I’ve always been fascinated by psychology, and I have a total addiction to basically any kind of self-help book. But what strikes me about this particular field is that it’s really what’s at the heart of ALL OTHER KINDS OF self-help.
And therein lies my epiphany. Change, whether it’s organizational or personal, is a skill and a phenomenon unto itself. And yet we rarely apply it when we’re actually seeking to change something in our life.
I don’t know about you, but I have read dozens and dozens (probably edging up on a hundred) diet books in my life. They’ve run the gamut from calorie-counting (Weight Watchers) to sheer force of will (Jillian Michaels) to personal healing (Geneen Roth). They’ve ranged from vegan lifestyle (Crazy Sexy Diet) to paleo living (It Starts With Food) to intuitive eating (the aptly titled Intuitive Eating.). They’ve prescribed meal plans, workout regimes, self-help exercises, journaling prompts, and given token advice like “Don’t show up to parties hungry!” and “Don’t keep trigger foods in your house!”
The one thing they never seem to address is how to really change. How do you take all that health advice and make it an actual part of your life, rather than just a passing fancy or temporary half-hearted effort? How do you, to paraphrase Gandhi, become the change you want to make?
I would say the only book I’ve come across that even begins to touch on this is The Beck Diet Solution. That book took a particular psychological approach (cognitive therapy) and applied it step-by-step to weight loss. But there’s a lot more out there, about how we form habits, how we motivate ourselves, and how and why we behave the way we do.
I think this has been creeping into my consciousness for a while, even before I started reading about change psychology and change management.

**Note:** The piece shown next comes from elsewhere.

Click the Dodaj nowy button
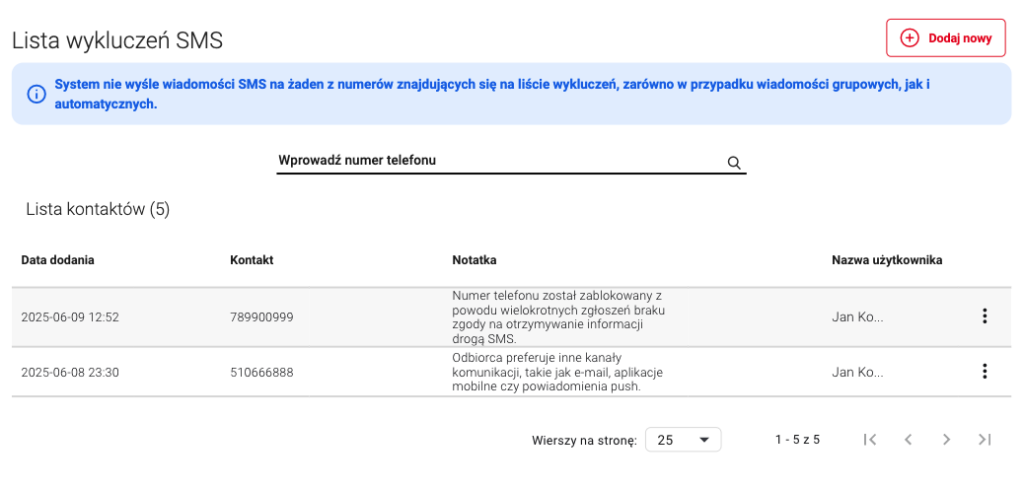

As many of you know, I’m in a strange (although not uncommon) position. Between 2008-2010, I was able to lose close to 100lbs by changing many of my habits. Yet I was constantly haunted by the idea that while I had changed my habits, *I* had not fundamentally changed. I always felt that I was in danger of slipping back into my old ways -- like the ‘real me’ was still there, and was merely being suppressed, buried beneath bowls of oatmeal and scuffed white running shoes.
And eventually I lost my good habits (or at least most of them), and ended up pretty much back where I started. What I had feared all that time had indeed happened.
I feel like I’ve been searching for an answer to this question for years now -- is it enough to simply change your habits? Or does a more fundamental change need to happen? Did I slip back into ‘who I was’ because I hadn’t really changed, or did my lack of confidence in my habits cause me to subconsciously abandon them? If a more fundamental ‘self’ change is required, how do you do that? If it’s enough to change your habits, how do you do it in a way that doesn’t require hyper-vigilance at all times?
I don’t know the answer to these questions, but the reading I’ve been doing lately has given me a lot to chew on. I want to blog about some of it, but I don’t want to make any commitments about how frequently I can do that, because the reality is, I’m still really busy with work. But I hope to be here at least a little more frequently. (That is, if anyone even still reads this. This blog still gets a fair bit of traffic but it seems to be coming from sites with names like 'pornikinu' and 'hottnu'. Which. Um.)